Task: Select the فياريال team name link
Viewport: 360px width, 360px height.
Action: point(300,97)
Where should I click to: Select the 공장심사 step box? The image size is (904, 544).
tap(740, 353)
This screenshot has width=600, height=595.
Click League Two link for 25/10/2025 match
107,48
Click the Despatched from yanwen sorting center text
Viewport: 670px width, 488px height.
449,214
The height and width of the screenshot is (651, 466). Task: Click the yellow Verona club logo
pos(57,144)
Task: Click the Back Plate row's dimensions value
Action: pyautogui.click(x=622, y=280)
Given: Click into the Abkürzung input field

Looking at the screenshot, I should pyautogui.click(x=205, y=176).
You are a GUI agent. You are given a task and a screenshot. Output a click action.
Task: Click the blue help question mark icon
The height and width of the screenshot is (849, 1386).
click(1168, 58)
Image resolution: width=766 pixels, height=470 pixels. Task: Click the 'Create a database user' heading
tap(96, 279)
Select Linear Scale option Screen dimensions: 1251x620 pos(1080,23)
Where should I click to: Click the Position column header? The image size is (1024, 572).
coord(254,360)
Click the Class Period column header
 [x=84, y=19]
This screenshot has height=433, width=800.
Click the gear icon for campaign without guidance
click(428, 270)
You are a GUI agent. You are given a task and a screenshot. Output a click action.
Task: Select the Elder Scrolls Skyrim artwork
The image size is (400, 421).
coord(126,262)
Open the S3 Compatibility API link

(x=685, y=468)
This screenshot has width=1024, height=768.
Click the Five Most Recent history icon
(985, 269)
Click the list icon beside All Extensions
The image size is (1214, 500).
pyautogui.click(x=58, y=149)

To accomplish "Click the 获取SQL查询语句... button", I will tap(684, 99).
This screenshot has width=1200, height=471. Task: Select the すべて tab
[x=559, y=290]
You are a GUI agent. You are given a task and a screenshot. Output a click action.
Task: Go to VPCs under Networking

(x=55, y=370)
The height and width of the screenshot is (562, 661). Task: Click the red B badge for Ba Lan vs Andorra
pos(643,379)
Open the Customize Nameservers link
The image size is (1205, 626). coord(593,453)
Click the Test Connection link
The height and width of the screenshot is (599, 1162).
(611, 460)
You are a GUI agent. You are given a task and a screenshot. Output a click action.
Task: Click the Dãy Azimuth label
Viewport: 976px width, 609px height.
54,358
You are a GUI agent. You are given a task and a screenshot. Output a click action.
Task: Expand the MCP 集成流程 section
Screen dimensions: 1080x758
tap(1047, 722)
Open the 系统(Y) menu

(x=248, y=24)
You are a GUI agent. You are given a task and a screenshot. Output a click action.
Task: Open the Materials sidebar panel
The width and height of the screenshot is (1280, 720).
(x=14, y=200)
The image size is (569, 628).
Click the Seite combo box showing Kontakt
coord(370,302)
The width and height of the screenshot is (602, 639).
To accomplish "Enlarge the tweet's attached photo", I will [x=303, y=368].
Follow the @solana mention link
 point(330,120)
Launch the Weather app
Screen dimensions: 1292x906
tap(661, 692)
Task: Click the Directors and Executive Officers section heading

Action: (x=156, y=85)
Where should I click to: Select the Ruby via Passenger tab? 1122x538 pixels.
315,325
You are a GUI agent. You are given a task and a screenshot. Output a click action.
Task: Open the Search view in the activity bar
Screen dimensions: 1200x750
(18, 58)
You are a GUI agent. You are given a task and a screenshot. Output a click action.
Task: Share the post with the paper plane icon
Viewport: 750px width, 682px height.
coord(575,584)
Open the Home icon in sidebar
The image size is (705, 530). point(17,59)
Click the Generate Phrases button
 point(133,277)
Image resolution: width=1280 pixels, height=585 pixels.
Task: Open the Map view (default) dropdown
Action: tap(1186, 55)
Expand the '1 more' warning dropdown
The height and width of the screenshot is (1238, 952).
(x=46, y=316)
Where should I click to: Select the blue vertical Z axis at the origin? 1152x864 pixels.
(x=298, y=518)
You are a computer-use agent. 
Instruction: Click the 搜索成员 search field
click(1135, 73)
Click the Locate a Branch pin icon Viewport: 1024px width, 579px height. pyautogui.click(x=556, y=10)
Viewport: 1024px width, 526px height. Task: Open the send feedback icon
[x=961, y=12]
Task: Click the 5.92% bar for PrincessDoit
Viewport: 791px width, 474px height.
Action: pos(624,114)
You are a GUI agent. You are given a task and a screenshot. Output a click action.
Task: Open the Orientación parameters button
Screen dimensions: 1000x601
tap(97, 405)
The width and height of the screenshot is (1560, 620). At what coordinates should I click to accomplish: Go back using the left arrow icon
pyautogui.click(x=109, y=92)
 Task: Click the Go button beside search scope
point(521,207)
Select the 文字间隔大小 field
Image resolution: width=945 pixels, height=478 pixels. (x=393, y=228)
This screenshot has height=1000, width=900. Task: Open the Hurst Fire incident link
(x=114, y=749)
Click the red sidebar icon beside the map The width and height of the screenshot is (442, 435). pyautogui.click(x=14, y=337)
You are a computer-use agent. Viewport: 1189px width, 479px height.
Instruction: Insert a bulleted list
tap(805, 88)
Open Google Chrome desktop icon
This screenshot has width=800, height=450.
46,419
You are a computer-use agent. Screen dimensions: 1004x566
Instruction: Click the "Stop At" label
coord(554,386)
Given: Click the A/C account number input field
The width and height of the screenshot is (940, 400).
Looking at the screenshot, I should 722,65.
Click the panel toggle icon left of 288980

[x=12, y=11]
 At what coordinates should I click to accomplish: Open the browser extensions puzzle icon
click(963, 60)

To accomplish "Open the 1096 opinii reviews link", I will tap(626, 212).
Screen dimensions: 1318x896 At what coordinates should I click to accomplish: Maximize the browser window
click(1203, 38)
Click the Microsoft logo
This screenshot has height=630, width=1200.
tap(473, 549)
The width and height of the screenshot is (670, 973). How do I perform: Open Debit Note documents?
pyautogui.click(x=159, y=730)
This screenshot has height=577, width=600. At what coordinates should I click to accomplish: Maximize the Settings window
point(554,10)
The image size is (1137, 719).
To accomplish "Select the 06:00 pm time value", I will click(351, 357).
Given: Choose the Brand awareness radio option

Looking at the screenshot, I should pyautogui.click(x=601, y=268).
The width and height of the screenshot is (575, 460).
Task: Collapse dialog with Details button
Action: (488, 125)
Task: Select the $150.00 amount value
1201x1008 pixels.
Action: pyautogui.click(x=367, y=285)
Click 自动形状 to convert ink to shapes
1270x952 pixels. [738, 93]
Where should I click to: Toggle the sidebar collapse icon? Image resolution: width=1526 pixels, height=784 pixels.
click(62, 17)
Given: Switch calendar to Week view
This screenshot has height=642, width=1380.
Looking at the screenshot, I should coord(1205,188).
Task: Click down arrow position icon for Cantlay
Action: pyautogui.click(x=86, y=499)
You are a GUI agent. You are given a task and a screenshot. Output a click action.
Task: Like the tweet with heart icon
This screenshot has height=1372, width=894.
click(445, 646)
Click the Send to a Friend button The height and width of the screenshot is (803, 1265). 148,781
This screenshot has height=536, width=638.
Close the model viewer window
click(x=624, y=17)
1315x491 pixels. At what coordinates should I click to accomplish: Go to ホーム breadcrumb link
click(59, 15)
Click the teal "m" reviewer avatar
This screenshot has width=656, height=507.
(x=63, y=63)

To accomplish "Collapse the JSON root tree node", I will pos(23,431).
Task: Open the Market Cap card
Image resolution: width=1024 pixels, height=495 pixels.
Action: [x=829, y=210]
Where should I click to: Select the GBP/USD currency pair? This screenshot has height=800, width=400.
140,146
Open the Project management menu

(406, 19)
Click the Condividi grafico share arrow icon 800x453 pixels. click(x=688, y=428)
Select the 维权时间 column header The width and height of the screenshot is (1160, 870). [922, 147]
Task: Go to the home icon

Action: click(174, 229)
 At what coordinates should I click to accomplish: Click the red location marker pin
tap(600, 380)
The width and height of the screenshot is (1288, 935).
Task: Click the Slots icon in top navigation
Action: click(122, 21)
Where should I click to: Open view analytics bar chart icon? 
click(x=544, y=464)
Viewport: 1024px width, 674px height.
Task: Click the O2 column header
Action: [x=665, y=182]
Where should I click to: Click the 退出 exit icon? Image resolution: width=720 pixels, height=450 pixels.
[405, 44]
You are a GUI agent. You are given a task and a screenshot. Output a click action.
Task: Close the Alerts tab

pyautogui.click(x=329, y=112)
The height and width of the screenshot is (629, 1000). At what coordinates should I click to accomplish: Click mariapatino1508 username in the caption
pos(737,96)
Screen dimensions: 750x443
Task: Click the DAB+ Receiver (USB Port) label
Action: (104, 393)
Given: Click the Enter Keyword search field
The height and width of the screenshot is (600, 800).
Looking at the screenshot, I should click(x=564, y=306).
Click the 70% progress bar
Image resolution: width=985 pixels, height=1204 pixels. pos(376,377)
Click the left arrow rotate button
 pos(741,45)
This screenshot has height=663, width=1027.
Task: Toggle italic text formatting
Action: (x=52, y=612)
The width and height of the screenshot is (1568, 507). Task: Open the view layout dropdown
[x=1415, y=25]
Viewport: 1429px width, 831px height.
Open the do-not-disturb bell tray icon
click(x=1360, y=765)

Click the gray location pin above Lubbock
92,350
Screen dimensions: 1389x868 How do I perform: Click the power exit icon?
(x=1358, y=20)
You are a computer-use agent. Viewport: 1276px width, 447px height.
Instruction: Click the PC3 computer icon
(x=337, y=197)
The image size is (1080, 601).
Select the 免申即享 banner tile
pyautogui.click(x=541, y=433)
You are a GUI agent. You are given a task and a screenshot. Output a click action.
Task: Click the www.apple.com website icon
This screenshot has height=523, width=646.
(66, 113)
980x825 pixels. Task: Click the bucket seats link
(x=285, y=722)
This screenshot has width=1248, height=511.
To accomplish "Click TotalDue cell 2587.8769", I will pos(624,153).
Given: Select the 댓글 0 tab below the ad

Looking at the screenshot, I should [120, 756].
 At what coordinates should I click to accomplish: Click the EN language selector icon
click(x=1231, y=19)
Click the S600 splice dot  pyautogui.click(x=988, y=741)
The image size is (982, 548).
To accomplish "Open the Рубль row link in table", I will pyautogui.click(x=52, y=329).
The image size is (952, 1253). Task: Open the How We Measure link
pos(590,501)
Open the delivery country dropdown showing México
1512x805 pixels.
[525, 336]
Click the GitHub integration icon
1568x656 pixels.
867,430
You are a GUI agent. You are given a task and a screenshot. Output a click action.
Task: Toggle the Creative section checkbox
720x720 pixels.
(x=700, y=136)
═══
* Prompt
How many of the lines above hold "will"? Answer with only the number.

* Response area
7